• Excerpt provided:
Vincent Van Gogh has been dead for more than a century, but he welcomed Los Altos School District art docents to their fall seminar Sept. 12 at Covington Elementary School.

Ken Young, who runs Living Artists’ Theatre, attended the seminar dressed as the Dutch painter - complete with bloody ear and accent - and shared Van Gogh’s biography and history of artwork with a room of art docents.

The docents are an all-volunteer organization that began more than 35 years ago. They visit each school in the district and conduct 41 different art lessons, from hands-on projects to art appreciation. This year the program celebrated the return of 74 docents and the addition of 14 new docents. Experienced docents train new docents over a six-month period.

The docent program has grown from 27 volunteers who taught 88 classes to 88 docents who teach nearly 650 lessons during the school year. Each docent volunteers to present about three lessons monthly, for a total time commitment of 10-12 hours a month.

Superintendent Tim Justus was on hand at the luncheon to welcome the new art docents and to praise the program.

“As programs come and go, this program has not stopped, no matter what happens due to budgets,” Justus said. “Art docents add to our overall education of the children.”

• Provided information:

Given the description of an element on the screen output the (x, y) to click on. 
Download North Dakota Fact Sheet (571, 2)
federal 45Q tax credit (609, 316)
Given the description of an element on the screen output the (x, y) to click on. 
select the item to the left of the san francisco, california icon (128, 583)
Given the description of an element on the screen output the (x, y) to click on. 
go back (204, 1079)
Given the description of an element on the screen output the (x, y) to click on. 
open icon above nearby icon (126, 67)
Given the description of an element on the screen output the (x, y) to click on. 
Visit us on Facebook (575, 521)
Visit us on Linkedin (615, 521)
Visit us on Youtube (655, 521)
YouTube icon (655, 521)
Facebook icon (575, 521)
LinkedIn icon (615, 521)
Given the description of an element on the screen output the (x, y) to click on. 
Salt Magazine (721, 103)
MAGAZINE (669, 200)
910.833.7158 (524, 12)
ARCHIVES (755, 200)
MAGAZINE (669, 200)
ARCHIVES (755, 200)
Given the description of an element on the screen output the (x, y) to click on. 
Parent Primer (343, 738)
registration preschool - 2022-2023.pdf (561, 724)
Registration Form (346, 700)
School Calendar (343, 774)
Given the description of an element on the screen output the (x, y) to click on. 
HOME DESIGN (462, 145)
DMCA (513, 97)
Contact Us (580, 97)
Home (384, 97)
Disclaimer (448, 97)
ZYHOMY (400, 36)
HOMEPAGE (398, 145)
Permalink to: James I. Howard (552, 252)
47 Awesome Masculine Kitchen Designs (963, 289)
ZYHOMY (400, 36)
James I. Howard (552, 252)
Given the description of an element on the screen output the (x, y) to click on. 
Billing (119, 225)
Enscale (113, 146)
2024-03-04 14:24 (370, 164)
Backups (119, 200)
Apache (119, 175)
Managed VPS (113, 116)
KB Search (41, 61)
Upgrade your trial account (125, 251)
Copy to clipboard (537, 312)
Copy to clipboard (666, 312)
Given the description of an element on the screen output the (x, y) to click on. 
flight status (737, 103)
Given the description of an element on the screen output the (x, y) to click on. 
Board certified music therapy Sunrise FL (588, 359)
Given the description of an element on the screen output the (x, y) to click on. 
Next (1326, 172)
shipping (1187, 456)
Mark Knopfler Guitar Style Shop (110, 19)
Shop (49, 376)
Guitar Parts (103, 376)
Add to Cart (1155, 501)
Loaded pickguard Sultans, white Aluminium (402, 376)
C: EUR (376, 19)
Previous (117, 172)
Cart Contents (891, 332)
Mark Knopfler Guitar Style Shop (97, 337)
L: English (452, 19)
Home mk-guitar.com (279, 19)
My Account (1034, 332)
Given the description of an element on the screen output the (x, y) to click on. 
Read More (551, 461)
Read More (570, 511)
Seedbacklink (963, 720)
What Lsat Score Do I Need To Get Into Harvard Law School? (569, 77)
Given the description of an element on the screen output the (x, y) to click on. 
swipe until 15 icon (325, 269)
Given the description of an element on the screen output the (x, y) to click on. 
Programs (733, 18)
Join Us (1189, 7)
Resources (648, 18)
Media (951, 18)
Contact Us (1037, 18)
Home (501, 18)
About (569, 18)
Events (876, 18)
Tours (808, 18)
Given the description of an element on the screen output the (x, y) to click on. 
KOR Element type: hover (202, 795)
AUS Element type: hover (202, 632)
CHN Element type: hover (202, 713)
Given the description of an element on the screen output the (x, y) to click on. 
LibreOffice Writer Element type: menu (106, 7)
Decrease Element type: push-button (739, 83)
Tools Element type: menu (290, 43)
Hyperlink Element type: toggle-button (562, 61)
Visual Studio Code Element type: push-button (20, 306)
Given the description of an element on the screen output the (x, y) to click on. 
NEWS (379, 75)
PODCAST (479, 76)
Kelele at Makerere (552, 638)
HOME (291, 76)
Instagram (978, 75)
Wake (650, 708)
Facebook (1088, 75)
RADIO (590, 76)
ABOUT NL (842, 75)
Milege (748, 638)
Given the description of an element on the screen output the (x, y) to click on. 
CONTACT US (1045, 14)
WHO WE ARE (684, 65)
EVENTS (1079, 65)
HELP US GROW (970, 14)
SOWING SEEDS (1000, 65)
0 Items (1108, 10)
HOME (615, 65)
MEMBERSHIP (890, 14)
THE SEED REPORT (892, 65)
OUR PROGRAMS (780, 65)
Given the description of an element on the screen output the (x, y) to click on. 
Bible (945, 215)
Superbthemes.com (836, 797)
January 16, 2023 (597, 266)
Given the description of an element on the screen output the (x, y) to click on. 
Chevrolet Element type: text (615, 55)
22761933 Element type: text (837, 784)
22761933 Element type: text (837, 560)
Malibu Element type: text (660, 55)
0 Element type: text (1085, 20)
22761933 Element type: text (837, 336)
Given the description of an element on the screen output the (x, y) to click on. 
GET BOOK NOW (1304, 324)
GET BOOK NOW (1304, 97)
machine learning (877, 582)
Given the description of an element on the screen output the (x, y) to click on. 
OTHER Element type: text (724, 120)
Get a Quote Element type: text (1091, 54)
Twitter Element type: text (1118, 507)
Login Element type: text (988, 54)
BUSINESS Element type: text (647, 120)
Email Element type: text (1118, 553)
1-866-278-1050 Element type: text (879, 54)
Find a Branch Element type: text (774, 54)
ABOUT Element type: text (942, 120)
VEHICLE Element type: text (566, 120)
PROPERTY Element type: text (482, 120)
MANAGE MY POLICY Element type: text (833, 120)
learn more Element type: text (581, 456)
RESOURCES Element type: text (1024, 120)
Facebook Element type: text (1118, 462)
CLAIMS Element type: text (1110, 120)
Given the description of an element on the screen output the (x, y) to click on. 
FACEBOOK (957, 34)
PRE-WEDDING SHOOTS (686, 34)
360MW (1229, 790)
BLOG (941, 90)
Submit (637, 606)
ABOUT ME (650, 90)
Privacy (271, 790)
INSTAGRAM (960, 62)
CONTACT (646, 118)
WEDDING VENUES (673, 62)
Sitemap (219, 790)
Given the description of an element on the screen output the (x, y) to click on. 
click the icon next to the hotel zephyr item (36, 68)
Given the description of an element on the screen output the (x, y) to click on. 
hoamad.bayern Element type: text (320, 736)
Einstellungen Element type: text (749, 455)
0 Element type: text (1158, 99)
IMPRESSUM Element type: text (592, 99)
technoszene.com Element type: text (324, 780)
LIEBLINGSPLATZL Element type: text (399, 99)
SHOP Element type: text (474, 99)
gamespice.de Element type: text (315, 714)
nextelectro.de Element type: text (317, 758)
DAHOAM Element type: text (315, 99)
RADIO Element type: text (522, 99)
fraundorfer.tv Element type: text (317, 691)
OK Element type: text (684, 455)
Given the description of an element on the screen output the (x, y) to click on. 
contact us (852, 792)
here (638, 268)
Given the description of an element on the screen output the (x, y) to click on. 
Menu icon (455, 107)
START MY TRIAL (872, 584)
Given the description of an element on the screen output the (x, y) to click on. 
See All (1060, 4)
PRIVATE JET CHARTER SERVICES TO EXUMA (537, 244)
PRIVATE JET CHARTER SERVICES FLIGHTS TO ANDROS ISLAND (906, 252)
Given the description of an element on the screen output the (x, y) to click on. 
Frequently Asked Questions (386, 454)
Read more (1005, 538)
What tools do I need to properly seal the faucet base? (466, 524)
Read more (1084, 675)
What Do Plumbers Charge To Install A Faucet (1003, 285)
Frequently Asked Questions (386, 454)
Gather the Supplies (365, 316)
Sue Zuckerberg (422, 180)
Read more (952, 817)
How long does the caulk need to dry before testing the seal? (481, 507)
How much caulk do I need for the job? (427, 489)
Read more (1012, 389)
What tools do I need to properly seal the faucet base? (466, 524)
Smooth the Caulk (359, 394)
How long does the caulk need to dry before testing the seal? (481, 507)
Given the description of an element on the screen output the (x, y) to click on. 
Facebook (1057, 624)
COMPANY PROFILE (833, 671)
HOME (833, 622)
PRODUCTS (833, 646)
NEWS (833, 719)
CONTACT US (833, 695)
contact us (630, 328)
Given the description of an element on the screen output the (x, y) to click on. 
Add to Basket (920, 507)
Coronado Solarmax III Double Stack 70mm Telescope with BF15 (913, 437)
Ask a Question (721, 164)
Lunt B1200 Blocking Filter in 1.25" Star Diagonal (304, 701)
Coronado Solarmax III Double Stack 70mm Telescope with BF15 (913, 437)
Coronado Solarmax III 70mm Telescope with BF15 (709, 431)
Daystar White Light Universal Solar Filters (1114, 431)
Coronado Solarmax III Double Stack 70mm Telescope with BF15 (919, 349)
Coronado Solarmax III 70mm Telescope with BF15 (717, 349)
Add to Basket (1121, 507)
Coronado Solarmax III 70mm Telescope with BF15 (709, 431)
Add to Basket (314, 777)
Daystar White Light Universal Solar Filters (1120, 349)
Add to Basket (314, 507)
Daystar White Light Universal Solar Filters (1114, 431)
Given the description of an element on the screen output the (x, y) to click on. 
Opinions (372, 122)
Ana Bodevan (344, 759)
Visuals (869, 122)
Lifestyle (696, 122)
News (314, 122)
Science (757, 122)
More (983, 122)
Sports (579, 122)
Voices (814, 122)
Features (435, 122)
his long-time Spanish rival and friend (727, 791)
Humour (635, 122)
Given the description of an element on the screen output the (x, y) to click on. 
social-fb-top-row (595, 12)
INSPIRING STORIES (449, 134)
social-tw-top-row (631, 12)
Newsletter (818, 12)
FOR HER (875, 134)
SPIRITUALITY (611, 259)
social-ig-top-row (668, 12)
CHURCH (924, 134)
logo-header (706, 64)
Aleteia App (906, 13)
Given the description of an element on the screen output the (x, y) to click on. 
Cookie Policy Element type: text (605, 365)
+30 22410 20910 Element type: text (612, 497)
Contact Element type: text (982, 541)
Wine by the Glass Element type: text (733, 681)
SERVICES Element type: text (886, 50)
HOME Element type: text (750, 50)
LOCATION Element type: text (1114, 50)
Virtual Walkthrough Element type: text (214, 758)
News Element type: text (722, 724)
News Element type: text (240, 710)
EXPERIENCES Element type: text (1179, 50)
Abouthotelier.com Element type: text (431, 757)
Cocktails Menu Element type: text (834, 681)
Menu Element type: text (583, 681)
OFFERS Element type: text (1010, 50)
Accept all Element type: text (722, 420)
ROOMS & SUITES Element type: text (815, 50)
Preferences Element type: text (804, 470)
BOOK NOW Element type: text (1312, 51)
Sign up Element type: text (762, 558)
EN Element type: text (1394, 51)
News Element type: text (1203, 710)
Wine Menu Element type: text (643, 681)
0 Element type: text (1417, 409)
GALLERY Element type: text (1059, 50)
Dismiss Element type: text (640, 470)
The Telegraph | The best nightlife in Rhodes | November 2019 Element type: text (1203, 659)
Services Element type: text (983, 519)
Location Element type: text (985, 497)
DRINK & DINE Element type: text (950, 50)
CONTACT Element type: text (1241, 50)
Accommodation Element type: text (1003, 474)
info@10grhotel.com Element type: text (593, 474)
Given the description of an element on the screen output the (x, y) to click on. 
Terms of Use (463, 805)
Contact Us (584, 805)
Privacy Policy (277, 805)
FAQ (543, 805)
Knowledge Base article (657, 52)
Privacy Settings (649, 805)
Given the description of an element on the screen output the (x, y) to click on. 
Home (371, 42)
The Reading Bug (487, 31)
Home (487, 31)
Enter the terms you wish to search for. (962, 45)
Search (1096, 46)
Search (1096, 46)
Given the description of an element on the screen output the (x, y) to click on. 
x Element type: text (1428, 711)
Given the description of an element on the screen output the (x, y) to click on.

• Your goal:
Duplicate the whole article about the art docents' fall seminar word for word. The entries are not needed for the task.

• Reply to the task:
Vincent Van Gogh has been dead for more than a century, but he welcomed Los Altos School District art docents to their fall seminar Sept. 12 at Covington Elementary School.

Ken Young, who runs Living Artists’ Theatre, attended the seminar dressed as the Dutch painter - complete with bloody ear and accent - and shared Van Gogh’s biography and history of artwork with a room of art docents.

The docents are an all-volunteer organization that began more than 35 years ago. They visit each school in the district and conduct 41 different art lessons, from hands-on projects to art appreciation. This year the program celebrated the return of 74 docents and the addition of 14 new docents. Experienced docents train new docents over a six-month period.

The docent program has grown from 27 volunteers who taught 88 classes to 88 docents who teach nearly 650 lessons during the school year. Each docent volunteers to present about three lessons monthly, for a total time commitment of 10-12 hours a month.

Superintendent Tim Justus was on hand at the luncheon to welcome the new art docents and to praise the program.

“As programs come and go, this program has not stopped, no matter what happens due to budgets,” Justus said. “Art docents add to our overall education of the children.”